Monthly Archives: December 2011

Optimizations: Lighting and Thresholds

National Geographic

We will be discussing different ways to optimize scenes for rendering.

For this one I will visit an old attribute of the Physical Light shader. You can connect the Physical Light Shader in the area light (or many light types) under the mental ray rollout and under the Custom Shaders rollout (here just attached to Light Shader, I am not emitting photons)

Here is the default setup for the Physical Light Shader:

This attribute is called the Threshold. According to the docs it is described:

[threshold] is for optimization: if the illumination is less than threshold, the illumination can be discarded and no shadow rays need to be cast. The default is 0.

This means that anything receiving less than the described threshold of light will neither cast shadow rays or add the light from it.

You might think this is handled by the regular falloff of the light where objects outside its influence will not attempt to run the light shader. This isn’t true. Your renderer is blind to this information and will try the calculation anyway only to return no illumination. (The renderer never knows unless it tries.) So this parameter is a hint that it shouldn’t even try beyond a certain level of ‘darkness’.

How will this help?

In VFX work you may have expansive scenes as opposed to cozy interiors. In many cases the lights are only going to affect objects nearby (this is true of other scenes than just VFX but means most in these scenarios). If I have 20 practical lights in my scene then my light loop will try to run the list and figure out their contribution. In a case where the lights are expensive (like an area light) this can mean large amounts of rays are traced for lights that are too far away to make a visual difference.

In the below example I have magnified the result so you can see how it helps cut back on expense.

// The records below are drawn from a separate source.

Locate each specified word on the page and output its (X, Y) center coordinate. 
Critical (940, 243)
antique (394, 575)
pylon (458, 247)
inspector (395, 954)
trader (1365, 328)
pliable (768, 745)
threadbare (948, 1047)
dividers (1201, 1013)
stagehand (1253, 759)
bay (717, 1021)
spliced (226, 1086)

A close up of this simple scene and a large area light with the physical light attached has a sample limit of 128. This image renders with the following statistics:

RC 0.3 info : rendering statistics
RC 0.3 info : type                   number       per eye ray
RC 0.3 info : eye rays               946945              1.00
RC 0.3 info : shadow rays         105251572            111.15
RC 0.3 info : probe rays            3479348              3.67
RC 0.3 info : fg points interpolated 946945              1.00
RC 0.3  info : wallclock  0:01:12.35 for rendering

You can see here that I am casting 111.15 shadow rays (samples for the area light) on average for each eye ray.

So let’s zoom way out where the light won’t be able to illuminate the scene.

Now look at the statistics:

RC 0.4 info : rendering statistics
RC 0.4 info : type                   number       per eye ray
RC 0.4 info : eye rays               474331              1.00
RC 0.4 info : shadow rays          54898447            115.74
RC 0.4 info : probe rays             298992              0.63
RC 0.4 info : fg points interpolated 474331              1.00
RC 0.3  info : wallclock  0:00:29.78 for rendering

Ouch, still a lot of rays per eye ray even though there’s nothing out there. Just a long expanse of flat dark plane.

The renderer knows the area light is out there somewhere. . .and it’s trying to sample it.

So now let’s look at the parameter. Generally speaking a good binary search is good for testing settings. Get the frame where you want it and jump halfway to say 0.5 The next test can be 0.25

If you need to go up, go to 0.375; if down go to .125, etc. Each time taking a halfway point to get it where you want visually.

So let’s say I am eventually going to zoom into the closeup with the cubes. So that is my measure of what I want it to look like at its best. (Assuming I don’t animate the parameter.) So from the original setting of 0.000 let’s try 0.5 first and see what makes the most sense.

0.5 Threshold

0.25 Threshold

0.125 Threshold

Original

It looks like a threshold of .125 looks pretty identical to the first image. The stats for threshold 0.125 are:

RC 0.3 info : rendering statistics
RC 0.3 info : type                   number       per eye ray  original
RC 0.3 info : eye rays               946837              1.00      1.00
RC 0.3 info : shadow rays         105195167            111.10    111.15
RC 0.3 info : probe rays            3478268              3.67      3.67
RC 0.3 info : fg points interpolated 946837              1.00      1.00
RC 0.3  info : wallclock  0:01:06.41 for rendering

Ok, there’s not a huge difference there, but I didn’t expect one because the images are the same. So now let’s zoom out again.

RC 0.3 info : rendering statistics
RC 0.3 info : type                   number       per eye ray  original (zoomed out)
RC 0.3 info : eye rays               514853              1.00      1.00
RC 0.3 info : shadow rays          11272699             21.89    115.74
RC 0.3 info : probe rays             312064              0.61      0.63
RC 0.3 info : fg points interpolated 514853              1.00      1.00
RC 0.3  info : wallclock  0:00:13.38 for rendering

We’ve gone from over 100 shadows rays to just 22 per eye ray. And the render time was cut in half!

Even though this is a trivial scene, you can see that multiple lights spread out across the scene will introduce overhead for areas they don’t even illuminate. For example, this image below if rendered would be very expensive. But lights down the bridge don’t contribute to the foreground and vice versa.

So spending a few minutes using this setting along with Brute Force-like Sampling and Progressive Rendering can help you quickly find a setting you can live with and render much faster than before.